__What this task involves__: For the listing below, the answer is an exact retyping of the lines from the one with "Screen dimensions: 417x277" through the one with "This screenshot has height=184, width=184.", both included, without pictures.

"""

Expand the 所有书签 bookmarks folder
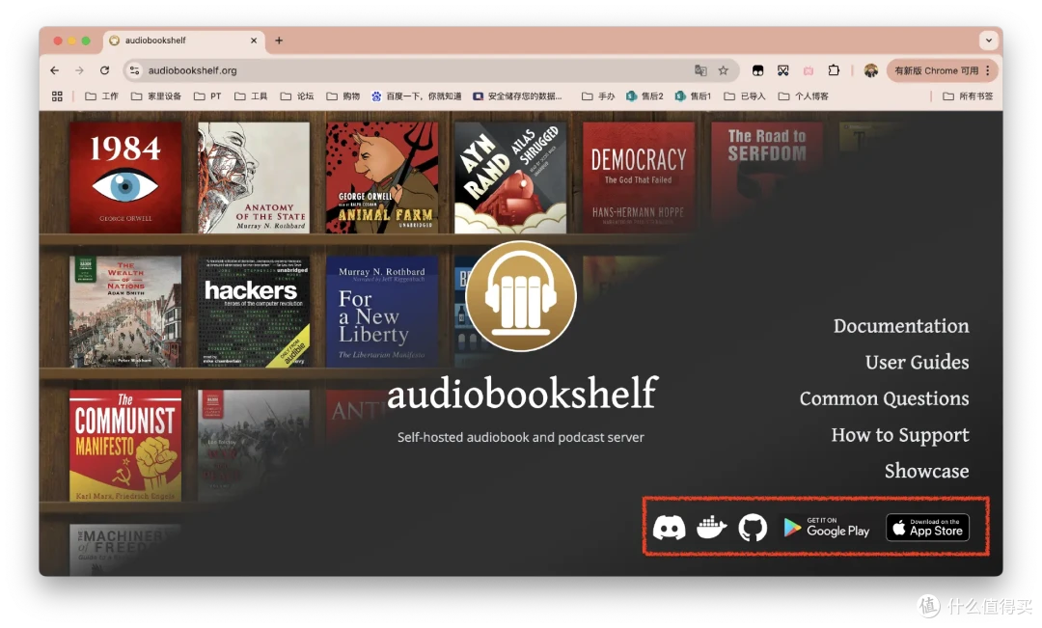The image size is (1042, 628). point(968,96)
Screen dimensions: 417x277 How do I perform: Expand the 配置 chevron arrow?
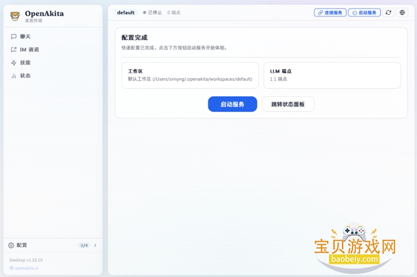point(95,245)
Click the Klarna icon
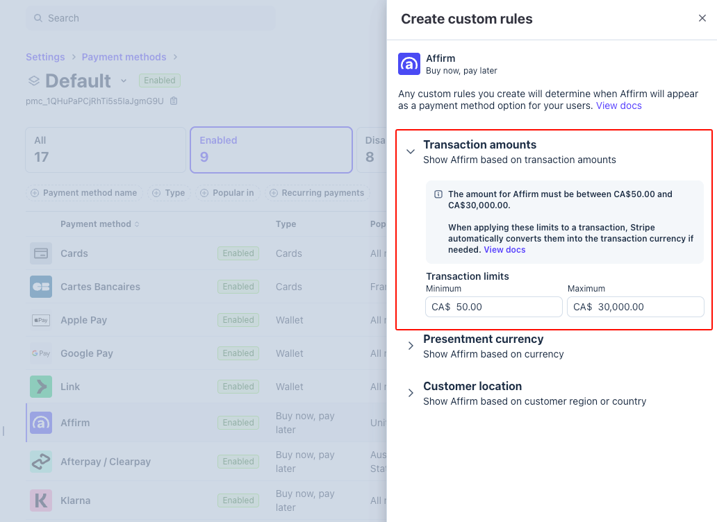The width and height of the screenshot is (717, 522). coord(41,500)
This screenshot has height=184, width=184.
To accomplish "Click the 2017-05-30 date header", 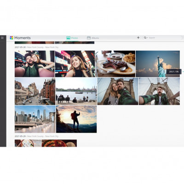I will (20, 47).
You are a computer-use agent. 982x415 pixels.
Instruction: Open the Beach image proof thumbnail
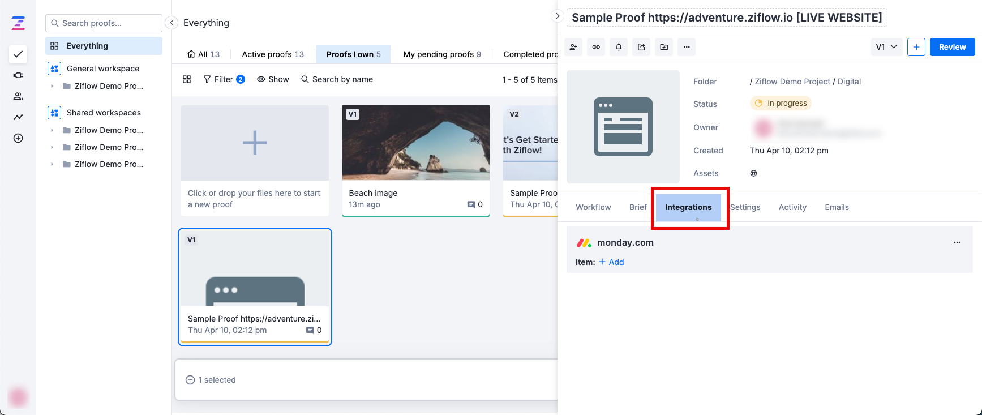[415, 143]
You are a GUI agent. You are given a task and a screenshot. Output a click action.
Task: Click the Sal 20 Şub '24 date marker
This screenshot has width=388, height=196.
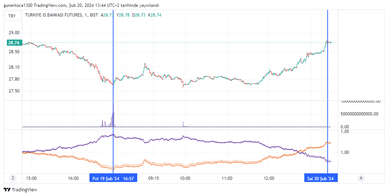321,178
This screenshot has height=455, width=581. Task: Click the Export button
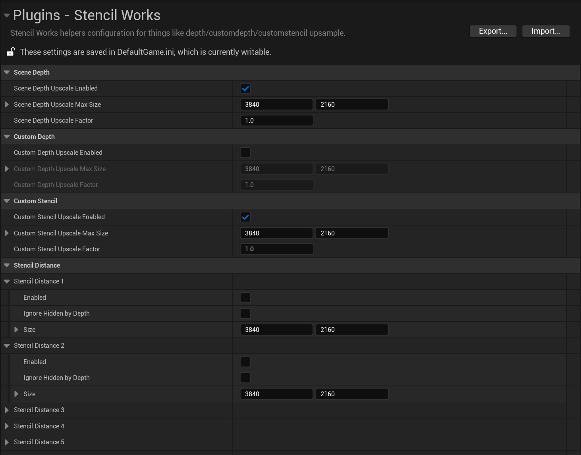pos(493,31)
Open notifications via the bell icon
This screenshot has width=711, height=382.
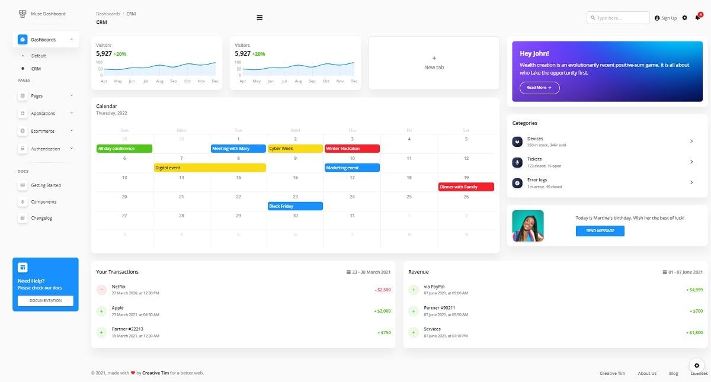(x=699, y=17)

"""
"""

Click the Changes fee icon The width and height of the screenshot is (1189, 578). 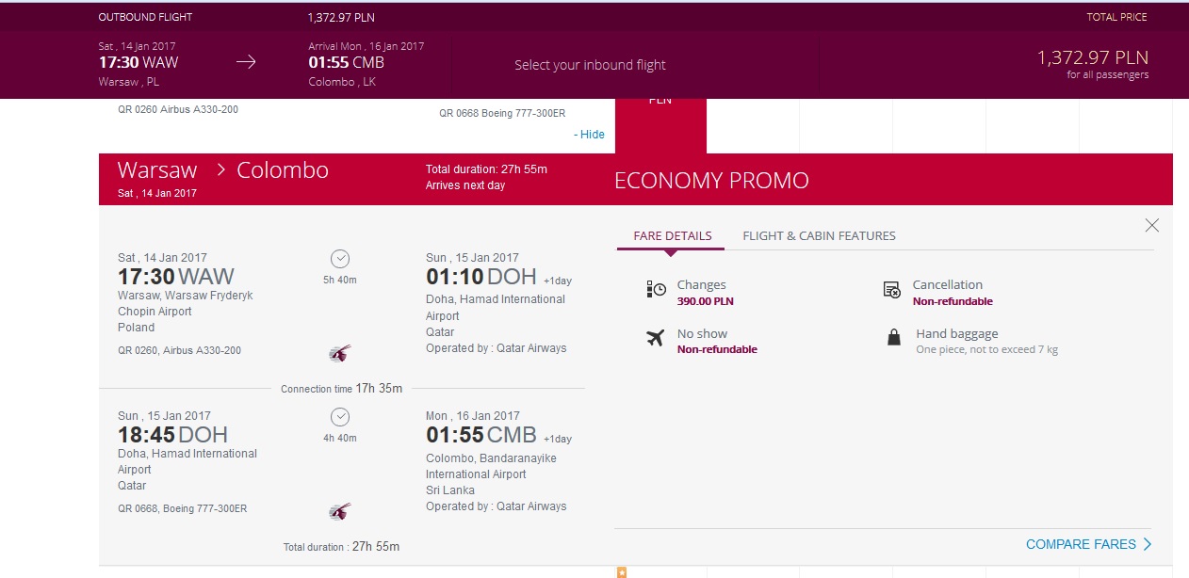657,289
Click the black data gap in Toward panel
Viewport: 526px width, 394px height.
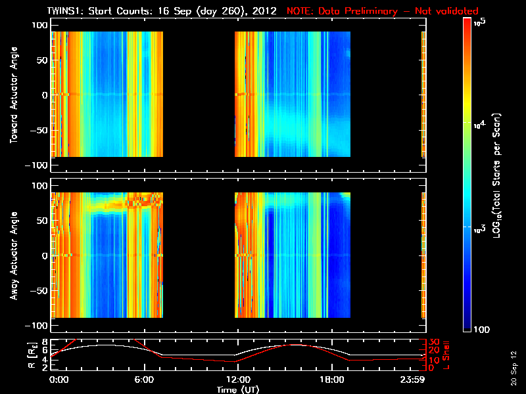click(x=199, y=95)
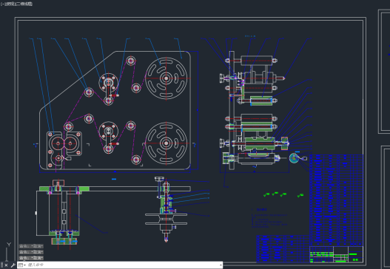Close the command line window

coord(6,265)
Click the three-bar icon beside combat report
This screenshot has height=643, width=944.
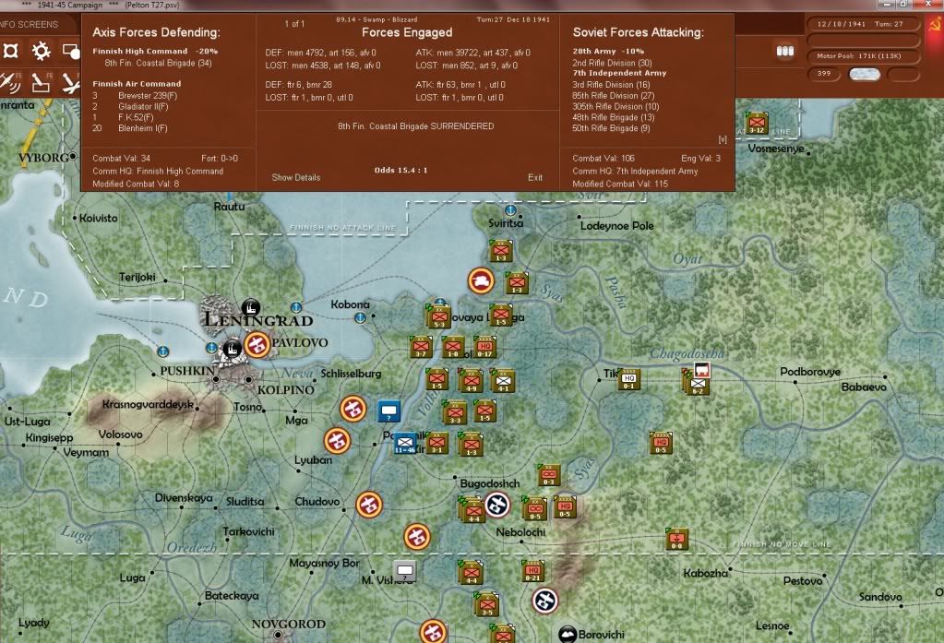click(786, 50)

"""

__Result of this exercise__:
Screen dimensions: 417x277 How do I perform: Expand the 配置 chevron arrow?
point(95,245)
Click the Klarna icon
The width and height of the screenshot is (717, 522). coord(41,500)
This screenshot has height=184, width=184.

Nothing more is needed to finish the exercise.